Sous un ciel bleu, les accolades se multiplient entre les militants devant la halle de l'espace Encan où ont lieu des débats dans chaque atelier. Paul, 30 ans, entrepreneur dans la restauration et adhérent au PS depuis 2014, retrouve Jean-Jacques, 77 ans. «On est là pour la préparation des municipales, il ne faut pas se mentir», confie Paul. Son constat est sévère sur les échecs électoraux du parti depuis la dernière élection présidentielle : «Le parti a fait de la merde avec 6% lors des élections européennes. Depuis nous n'avons pas vraiment fait le bilan. Il ne peut pas être fait car Cazeneuve va faire sa rentrée à Montpellier et il ne faut pas le plomber. Si on communique trop sur les erreurs faites, on décrédibilise la personne.» Concernant l'éventuel retour sur le devant de la scène d'anciennes figures du parti, Jean-Jacques ajoute : «Une femme et un homme politique ne sont vraiment morts qu'avec une pierre tombale sur le dos.»
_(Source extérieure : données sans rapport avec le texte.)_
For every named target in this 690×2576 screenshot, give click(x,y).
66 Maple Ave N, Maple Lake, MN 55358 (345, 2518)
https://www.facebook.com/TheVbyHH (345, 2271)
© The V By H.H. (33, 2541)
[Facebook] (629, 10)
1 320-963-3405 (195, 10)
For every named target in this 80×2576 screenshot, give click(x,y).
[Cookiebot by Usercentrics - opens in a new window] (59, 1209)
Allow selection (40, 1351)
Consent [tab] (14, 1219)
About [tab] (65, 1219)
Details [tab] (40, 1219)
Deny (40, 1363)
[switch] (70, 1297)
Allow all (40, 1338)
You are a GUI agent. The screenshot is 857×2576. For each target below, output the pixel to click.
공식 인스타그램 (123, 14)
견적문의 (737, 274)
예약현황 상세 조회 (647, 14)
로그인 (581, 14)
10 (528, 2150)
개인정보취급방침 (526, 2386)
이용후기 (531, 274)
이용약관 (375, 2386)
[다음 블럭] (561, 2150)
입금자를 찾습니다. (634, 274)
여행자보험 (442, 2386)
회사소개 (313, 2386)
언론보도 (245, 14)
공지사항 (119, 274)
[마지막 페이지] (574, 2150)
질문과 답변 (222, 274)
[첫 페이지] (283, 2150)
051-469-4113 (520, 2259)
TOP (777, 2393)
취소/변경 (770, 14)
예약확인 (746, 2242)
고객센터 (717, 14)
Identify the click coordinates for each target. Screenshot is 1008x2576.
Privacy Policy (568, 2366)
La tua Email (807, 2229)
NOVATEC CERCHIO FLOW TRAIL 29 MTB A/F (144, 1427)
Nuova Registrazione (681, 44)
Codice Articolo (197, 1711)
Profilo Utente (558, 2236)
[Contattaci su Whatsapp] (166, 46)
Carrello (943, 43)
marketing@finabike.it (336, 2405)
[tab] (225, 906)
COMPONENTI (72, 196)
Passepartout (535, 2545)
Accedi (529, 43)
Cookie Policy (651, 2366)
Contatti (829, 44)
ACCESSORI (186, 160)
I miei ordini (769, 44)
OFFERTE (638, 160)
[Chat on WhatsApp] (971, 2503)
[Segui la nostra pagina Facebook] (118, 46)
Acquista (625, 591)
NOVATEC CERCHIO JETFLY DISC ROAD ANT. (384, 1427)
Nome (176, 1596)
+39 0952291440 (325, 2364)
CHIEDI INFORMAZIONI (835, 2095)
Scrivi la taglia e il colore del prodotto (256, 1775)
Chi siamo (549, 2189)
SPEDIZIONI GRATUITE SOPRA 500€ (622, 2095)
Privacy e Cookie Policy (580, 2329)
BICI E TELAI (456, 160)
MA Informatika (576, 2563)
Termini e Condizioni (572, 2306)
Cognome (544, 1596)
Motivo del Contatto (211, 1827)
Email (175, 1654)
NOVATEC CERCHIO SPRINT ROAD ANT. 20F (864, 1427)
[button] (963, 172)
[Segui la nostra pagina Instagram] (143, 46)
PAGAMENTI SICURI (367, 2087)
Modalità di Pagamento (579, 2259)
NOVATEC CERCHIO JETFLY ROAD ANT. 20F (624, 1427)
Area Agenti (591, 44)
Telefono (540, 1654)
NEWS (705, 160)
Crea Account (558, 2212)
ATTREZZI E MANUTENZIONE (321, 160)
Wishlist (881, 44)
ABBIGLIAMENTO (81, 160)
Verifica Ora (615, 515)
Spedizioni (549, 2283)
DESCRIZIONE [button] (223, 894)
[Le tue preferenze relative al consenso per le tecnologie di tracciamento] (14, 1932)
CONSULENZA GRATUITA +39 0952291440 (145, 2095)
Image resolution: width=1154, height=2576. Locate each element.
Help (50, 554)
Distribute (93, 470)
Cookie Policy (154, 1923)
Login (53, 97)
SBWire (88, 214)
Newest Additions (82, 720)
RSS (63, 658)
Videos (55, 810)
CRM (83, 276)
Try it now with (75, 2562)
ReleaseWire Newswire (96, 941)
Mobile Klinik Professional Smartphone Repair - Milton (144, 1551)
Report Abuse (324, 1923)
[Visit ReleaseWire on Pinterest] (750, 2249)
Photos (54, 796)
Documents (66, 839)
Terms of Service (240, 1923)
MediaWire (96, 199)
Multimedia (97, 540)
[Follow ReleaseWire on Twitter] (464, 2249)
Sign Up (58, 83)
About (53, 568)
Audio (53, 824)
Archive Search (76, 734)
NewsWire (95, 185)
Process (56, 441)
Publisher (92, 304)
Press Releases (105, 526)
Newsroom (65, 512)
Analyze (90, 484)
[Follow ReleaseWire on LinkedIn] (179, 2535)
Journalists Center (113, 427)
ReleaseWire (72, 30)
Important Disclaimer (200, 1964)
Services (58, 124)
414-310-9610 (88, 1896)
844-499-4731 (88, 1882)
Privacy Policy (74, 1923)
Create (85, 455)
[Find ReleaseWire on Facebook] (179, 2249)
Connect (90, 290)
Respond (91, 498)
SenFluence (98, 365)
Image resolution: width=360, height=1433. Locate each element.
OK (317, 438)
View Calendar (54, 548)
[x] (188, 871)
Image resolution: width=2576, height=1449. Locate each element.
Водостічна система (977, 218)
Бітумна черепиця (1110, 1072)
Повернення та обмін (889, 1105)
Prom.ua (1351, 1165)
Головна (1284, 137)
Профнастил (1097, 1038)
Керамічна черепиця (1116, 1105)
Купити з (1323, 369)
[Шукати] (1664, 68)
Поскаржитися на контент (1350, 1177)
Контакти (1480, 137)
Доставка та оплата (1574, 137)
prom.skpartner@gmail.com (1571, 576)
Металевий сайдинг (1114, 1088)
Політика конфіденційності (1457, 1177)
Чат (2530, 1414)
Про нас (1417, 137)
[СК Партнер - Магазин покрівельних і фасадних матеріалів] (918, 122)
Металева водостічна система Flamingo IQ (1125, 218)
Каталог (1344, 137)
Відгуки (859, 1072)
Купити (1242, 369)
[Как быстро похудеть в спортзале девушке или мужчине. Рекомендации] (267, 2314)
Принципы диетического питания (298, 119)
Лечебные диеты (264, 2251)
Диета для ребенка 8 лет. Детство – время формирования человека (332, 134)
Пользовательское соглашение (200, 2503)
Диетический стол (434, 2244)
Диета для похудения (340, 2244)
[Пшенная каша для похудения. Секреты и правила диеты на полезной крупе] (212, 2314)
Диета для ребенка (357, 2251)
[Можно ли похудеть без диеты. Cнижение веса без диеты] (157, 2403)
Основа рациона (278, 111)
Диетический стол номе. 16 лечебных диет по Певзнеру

Faible écho de la parole des socialistes
Ce retraité estime que «Cazeneuve n'a pas démérité» lors du quinquennat de François Hollande mais pour lui, «Taubira, c'est l'honneur de la gauche. Elle a la même aura que Robert Badinter». Il regrette qu'elle n'ait jamais été adhérente au PS. Antoine, 27 ans aimerait voir Martine Aubry à La Rochelle mais il ne pense pas qu'elle viendra. Ce jeune militant a fait campagne pour soutenir la candidature de la maire de Lille lors de la primaire PS en 2011 face à François Hollande : «C'est une femme de convictions. Elle a permis de réduire le chômage en appliquant des mesures de gauche.» A ses côtés, Liliah, 18 ans, militante à Strasbourg, est heureuse de participer pour la première fois à l'université d'été du parti malgré la fatigue : «J'ai pris le train à 5 heures du matin pour être ici. Ça m'a fait neuf heures de train et je n'ai pas dormi. L'ambiance est cool. On revoit des gens que l'on a rencontrés lors de meetings à Paris.» Cette future étudiante en droit a tracté sur des marchés lors de la campagne des européennes : «L'écologie et le socialisme c'est fondamental. Concernant l'écologie, on s'en est rendu compte un peu tard.» Quant au faible écho de la parole des socialistes dans le débat public, Liliah préfère en rire : «Ma prof d'histoire voulait prendre le PS comme exemple lors d'un cours. Puis elle a effacé le mot du tableau en disant ironiquement "ça n'existe plus".»
Selon une jeune militante, le Campus19 est l'occasion de «voir les élus et de dépasser la barrière de l'âge». Michèle, 81 ans, s'est assise le temps d'un apéritif. Adhérente au PS depuis trente-cinq ans et venue à l'université d'été de La Rochelle pour la dernière fois en 2014, elle «pense à ceux qui ne sont plus là». Cette habitante du XVIe arrondissement parisien raconte avoir voté pour Emmanuel Macron au premier et au second tour de la présidentielle car elle estimait que Benoît Hamon n'était pas en capacité de rassembler suffisamment la gauche et le centre : «Je considère que je me suis fait baiser. La seule chose de gauche qu'il est en train de faire, c'est la PMA.» Une militante ajoute: «Et sur la question des réfugiés, des migrants, on ne peut pas dire qu'il soit de gauche.» Et une troisième militante, plus jeune, renchérit : «Oui enfin nous non plus nous n'avons rien fait à ce sujet.» «Oui c'est vrai», lui répondent-elles.
«Le PS a retenu la morale des européennes»
Dimitri, 18 ans, adhérent au PS depuis 2015 et animateur fédéral du Var est arrivé à La Rochelle dès jeudi soir. L'occasion de se retrouver entre jeunes du Mouvement des jeunes socialistes. Il commence déjà à ressentir le manque de sommeil : «Avec d'autres jeunes socialistes ont a pris un voilier hier soir et on a picolé. Ce soir, on va faire une soirée et on va dormir». Depuis les mauvais scores électoraux du parti, Dimitri fait le constat «qu'il y a de moins en moins d'ambitions personnelles au sein du parti et nous nous interrogeons plus sur le fond». Et il ajoute qu'«historiquement, les jeunes socialistes sont bien plus à gauche que le PS».
Au bar, Dominique bière à la main commande un jus de pomme pour son fils de 4 ans. Il n'est ni militant, ni adhérent au PS, et a voté pour la liste «Urgence écologie», conduite par Dominique Bourg lors des élections européennes. En vacances dans la cité, il est passé par curiosité écouter ce qu'il se dit. En lisant l'affiche du Campus19 sur laquelle est inscrite «Pour un avenir écologique et social», il commente avec humour : «Le PS a retenu la morale des élections européennes.» Mais selon lui, «il faut changer de système politique. Il faut une démocratie participative». Il ajoute en souriant : «Si on vivait les mots que l'on dit, cela changerait beaucoup de choses.»